- _OBJECTIF 1_: Transformez en liste numérotée le passage des lignes de données allant de celle qui contient « Screen dimensions: 1374x697 » jusqu'à la fin de ces lignes, sans les lignes vides. N'incluez pas les images dans la réponse.
# # # #
Mercuriale décembre 2014
Le nationalisme breton a-t'il besoin d'une mise à jour ?
Dans un article récent de l'ABP, les
lecteurs ont commenté, parfois sévèrement, mon
approche de la Bretagne comme "nation insuffisante", parue en postface
du livre "Histoire de Bretagne, le point de vue breton" (Editions Yoran
Embanner).
Je sais que cette approche est
décalée par rapport au nationalisme traditionnel. Ce
n'est pas de la provocation inutile. Il me semble vital de remettre en
cause un certain nombre de concepts que nous avons hérité
de nos prédécesseurs, et de susciter des contributions
(pas seulement la mienne) qui permettront de construire un nationalisme
breton pour le XXIème siècle.
Pourquoi ? Pourquoi ne pas se
contenter de rappeler sans relâche notre bon droit ? Nous
finirons bien, ainsi, par obtenir gain de cause ! Eh bien non, je ne le
crois pas. Je ne crois pas que nous puissions nous dispenser de
repenser le nationalisme breton, pour au moins deux raisons.
La première raison est que la
France répond de la même façon à toutes les
menaces, réelles ou supposées, contre l'idéal
républicain. Un seul mot leur suffit pour se dispenser de
réfléchir : "communautariste" hier, "identitaire"
# # # #
- _OBJECTIF 2_: Recopiez fidèlement le passage de l'extrait sur le nationalisme breton allant de « Pourquoi ? Pourquoi » jusqu'à « moins deux raisons. ».

- _LISTE DES DONNÉES_:
# # # #
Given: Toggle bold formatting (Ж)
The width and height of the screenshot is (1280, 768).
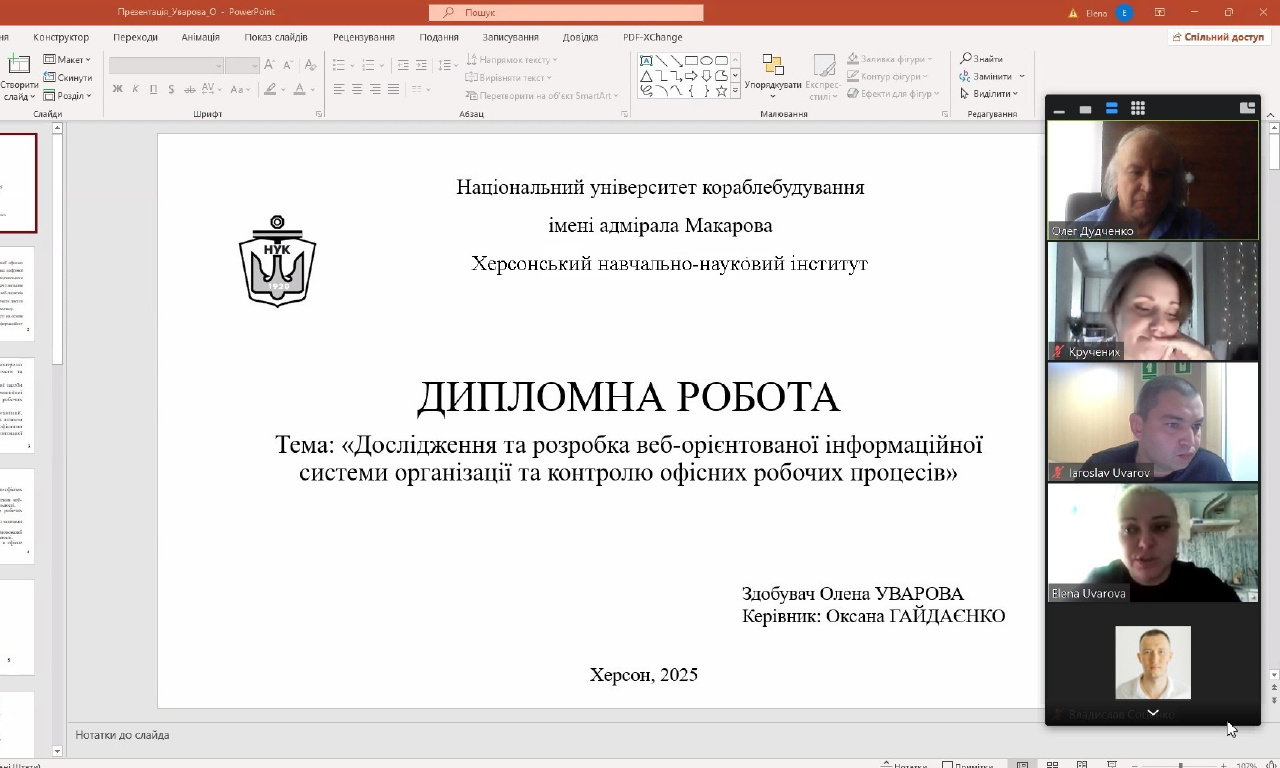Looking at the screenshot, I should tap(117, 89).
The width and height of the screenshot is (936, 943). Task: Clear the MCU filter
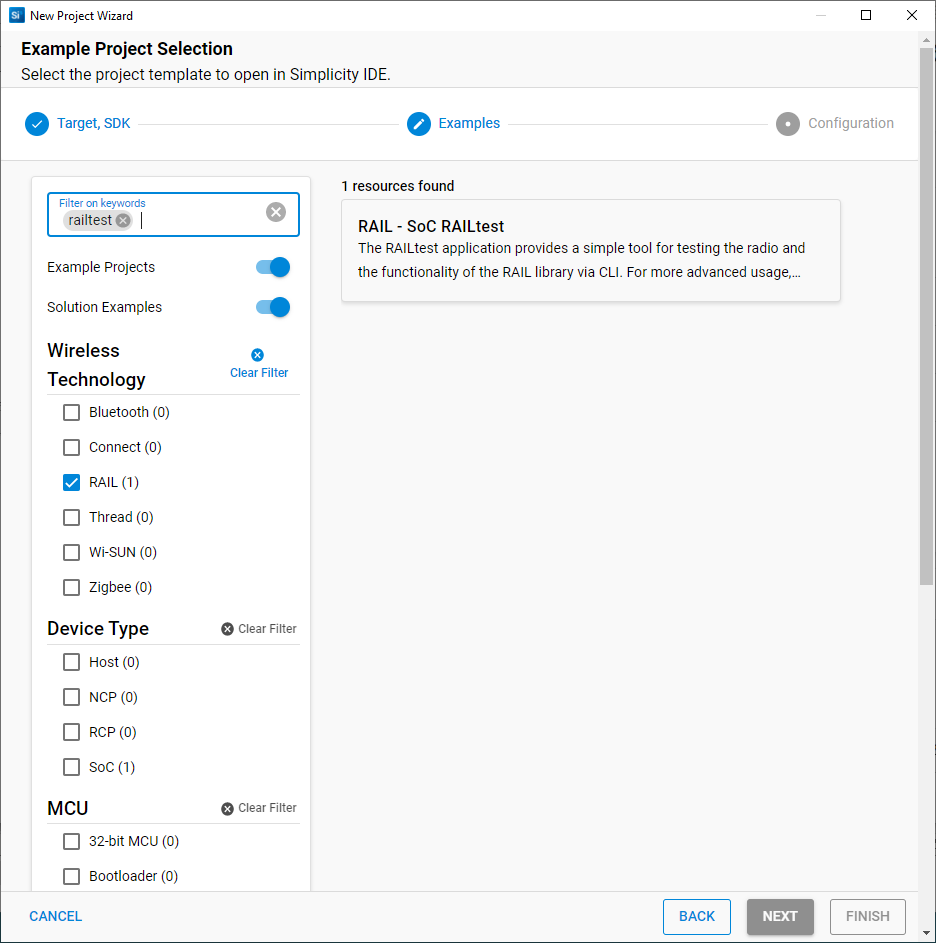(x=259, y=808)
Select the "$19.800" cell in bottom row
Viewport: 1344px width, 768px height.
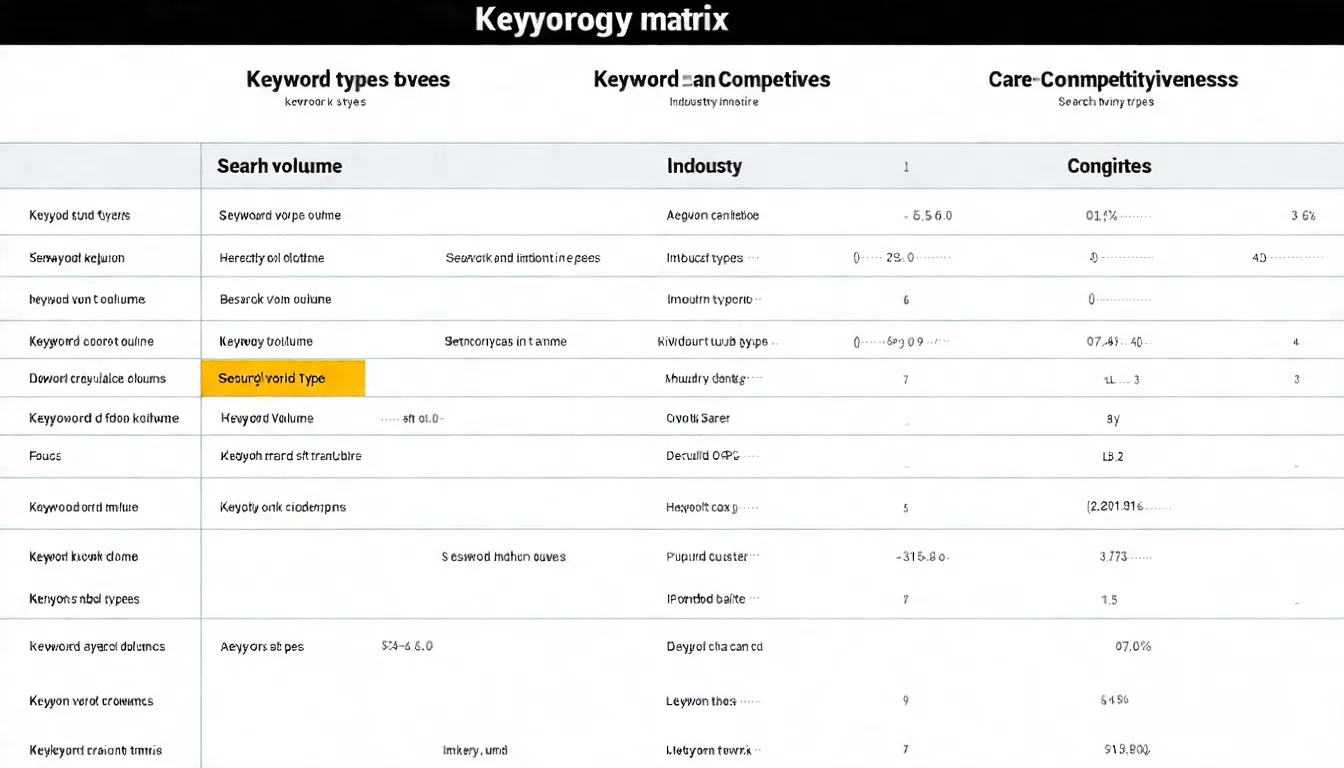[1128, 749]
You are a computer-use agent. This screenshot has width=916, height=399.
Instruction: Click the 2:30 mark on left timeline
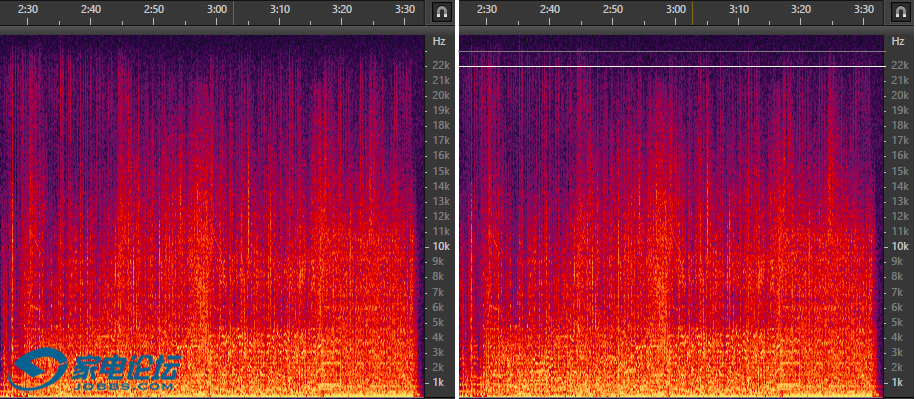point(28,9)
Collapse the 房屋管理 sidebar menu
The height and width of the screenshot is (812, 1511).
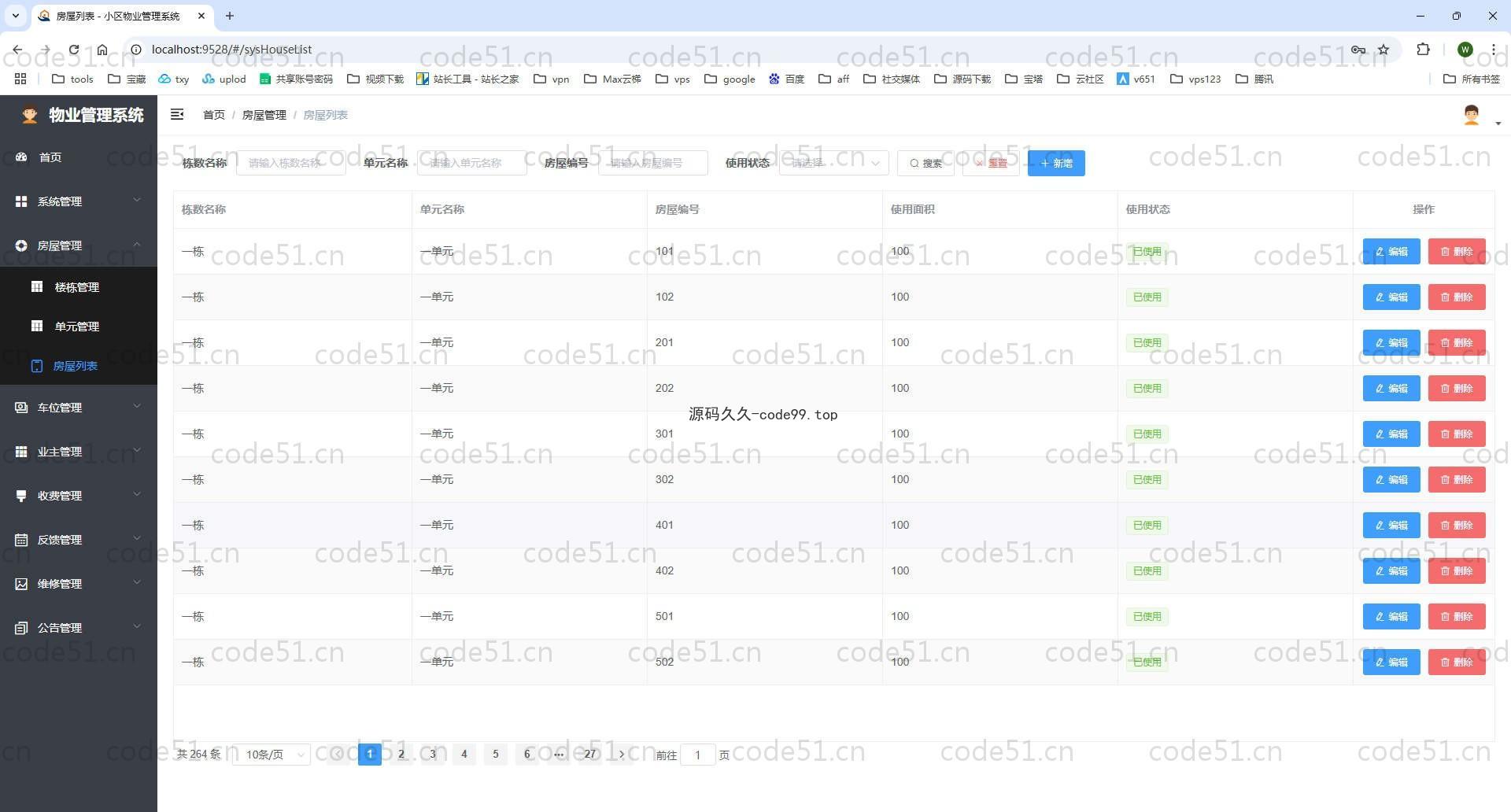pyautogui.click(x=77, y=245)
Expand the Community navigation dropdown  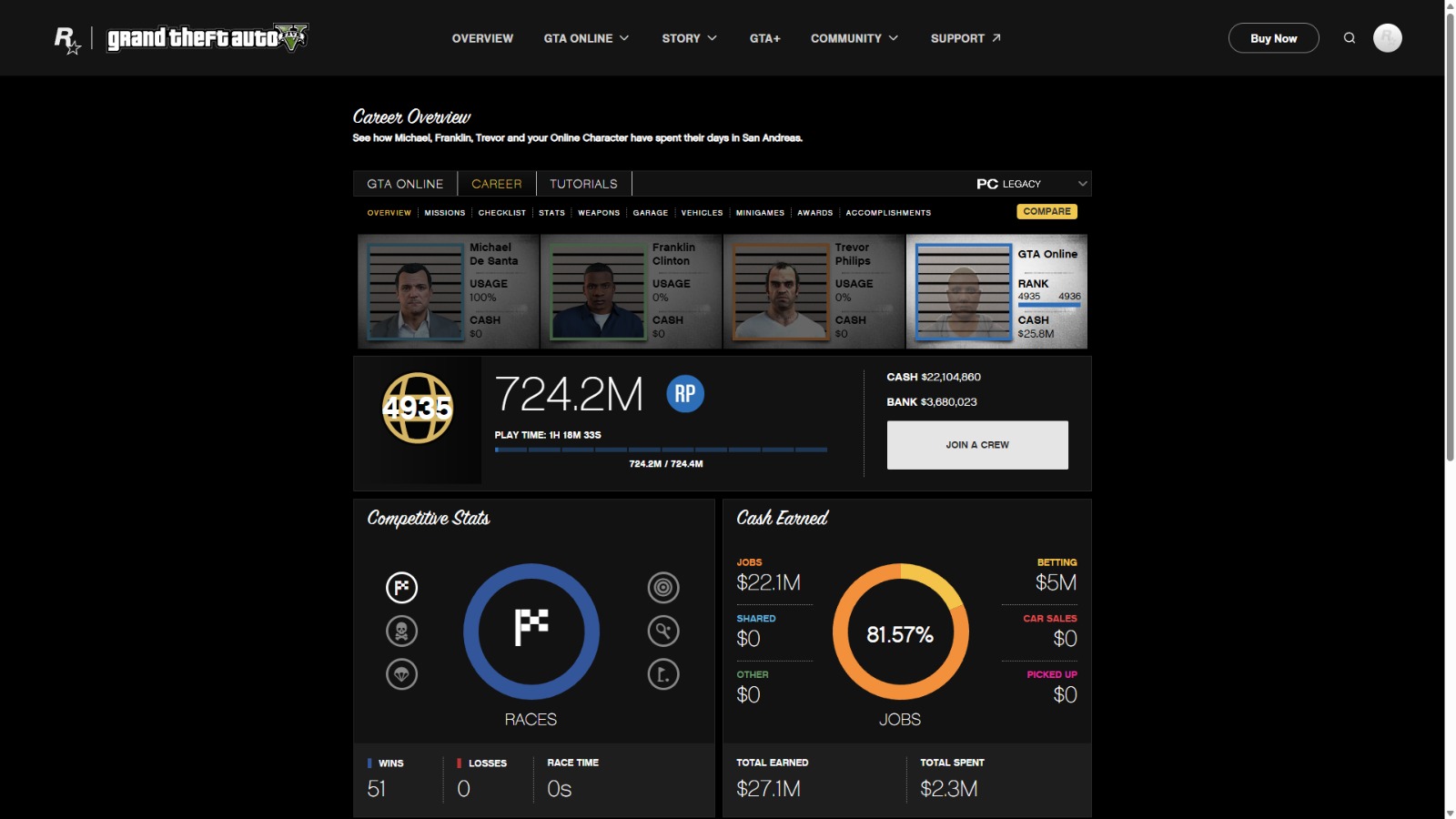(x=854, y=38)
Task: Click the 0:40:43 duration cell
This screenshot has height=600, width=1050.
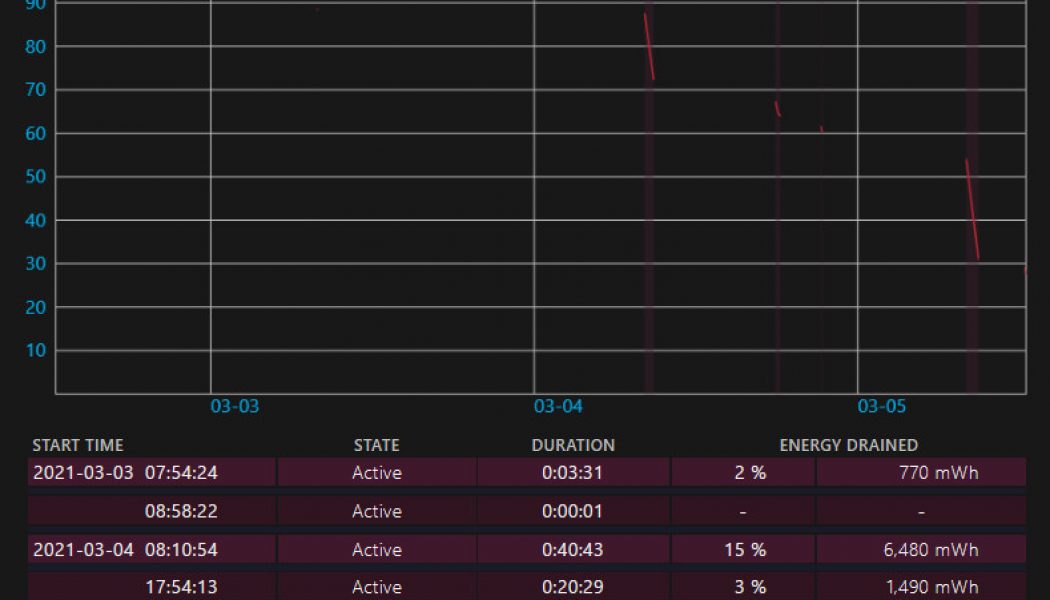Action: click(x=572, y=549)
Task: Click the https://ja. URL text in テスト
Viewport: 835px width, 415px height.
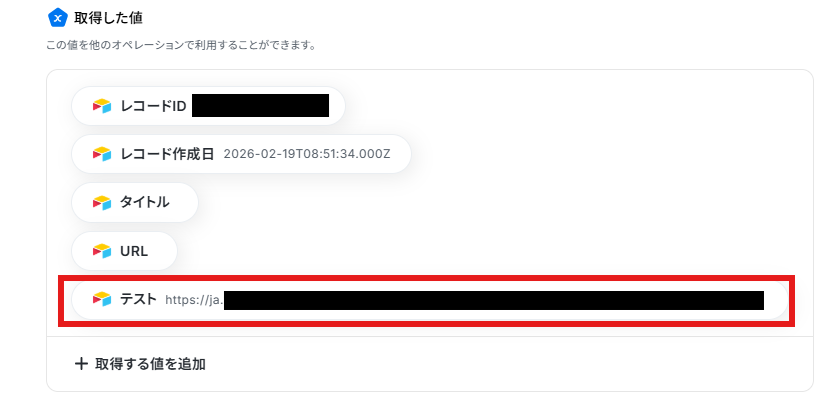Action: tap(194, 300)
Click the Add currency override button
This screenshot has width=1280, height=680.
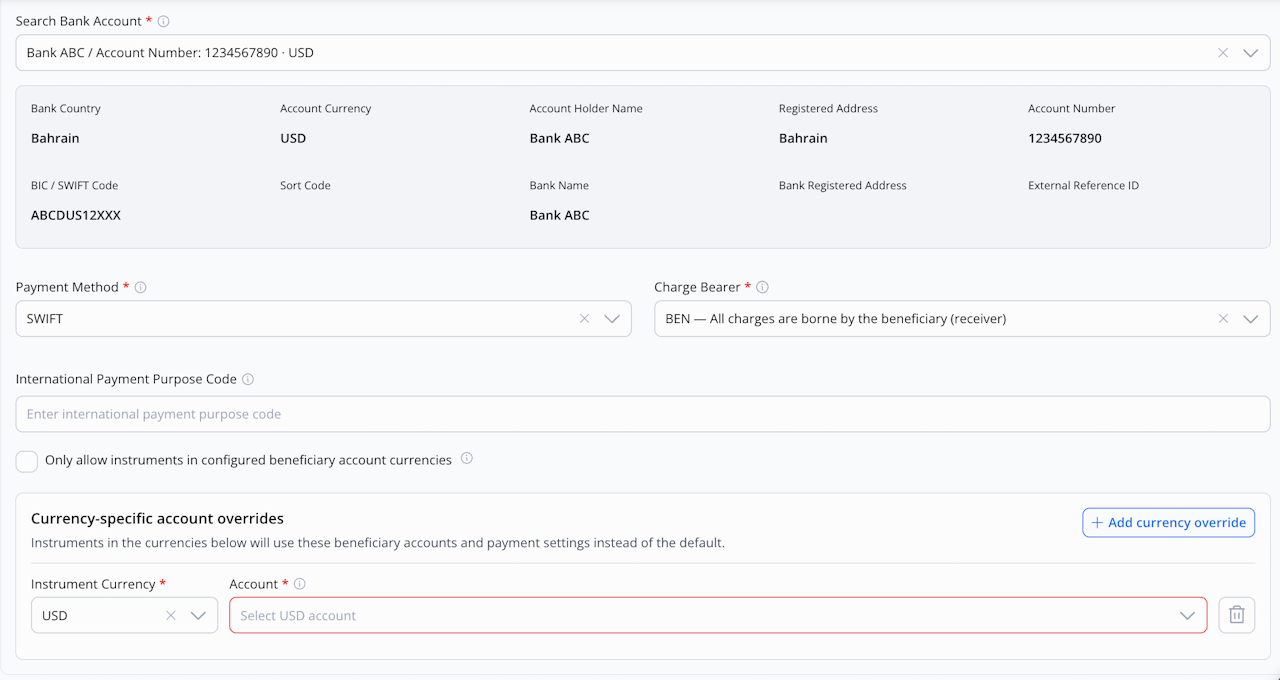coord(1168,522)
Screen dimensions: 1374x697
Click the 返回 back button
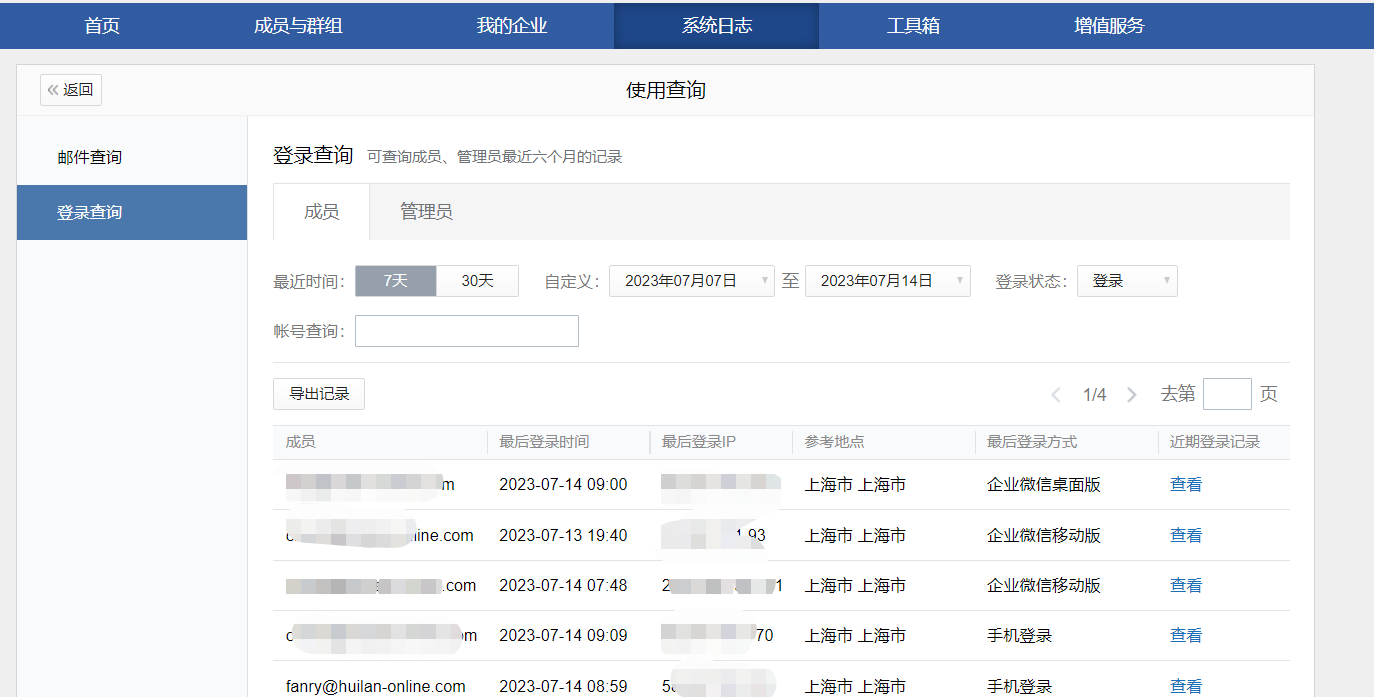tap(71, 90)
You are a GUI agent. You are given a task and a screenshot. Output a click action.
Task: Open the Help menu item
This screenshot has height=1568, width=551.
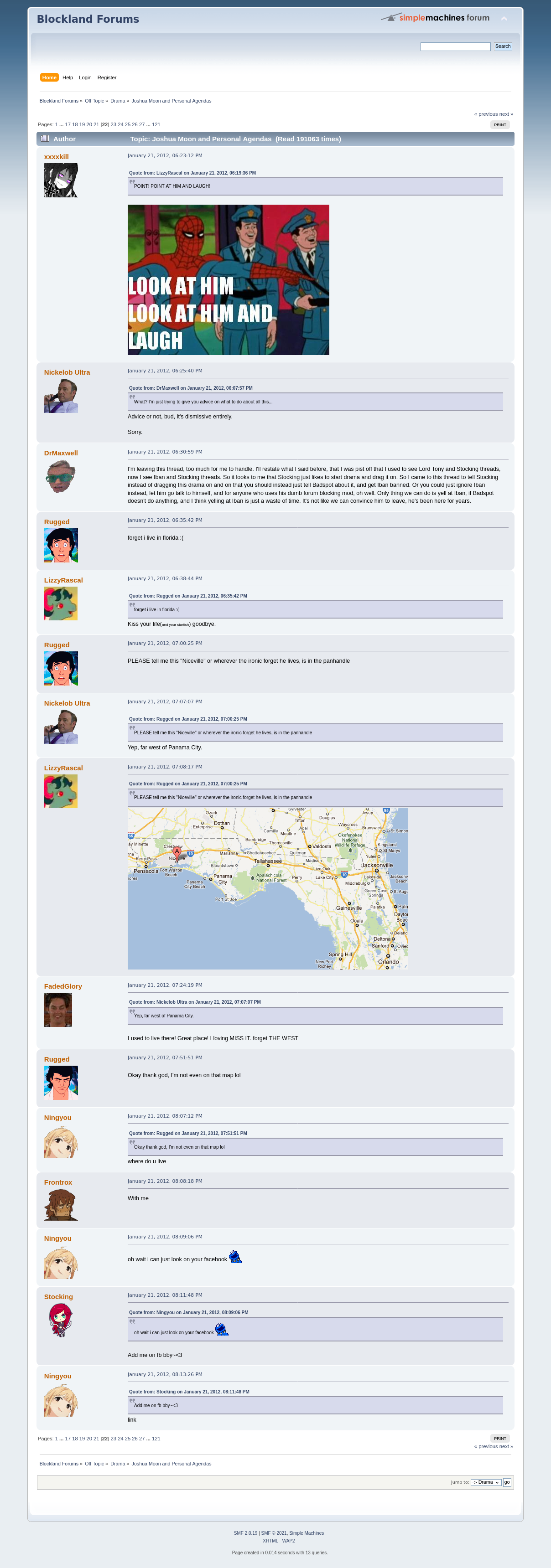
# # # #
- _SOLUTION 1_:
1. Screen dimensions: 1374x697
2. Click the 返回 back button
3. tap(71, 90)
4. You are a GUI agent. You are given a task and a screenshot. Output a click action.
5. Task: Open the Help menu item
6. This screenshot has height=1568, width=551.

- _SOLUTION 2_:
Pourquoi ? Pourquoi ne pas se
contenter de rappeler sans relâche notre bon droit ? Nous
finirons bien, ainsi, par obtenir gain de cause ! Eh bien non, je ne le
crois pas. Je ne crois pas que nous puissions nous dispenser de
repenser le nationalisme breton, pour au moins deux raisons.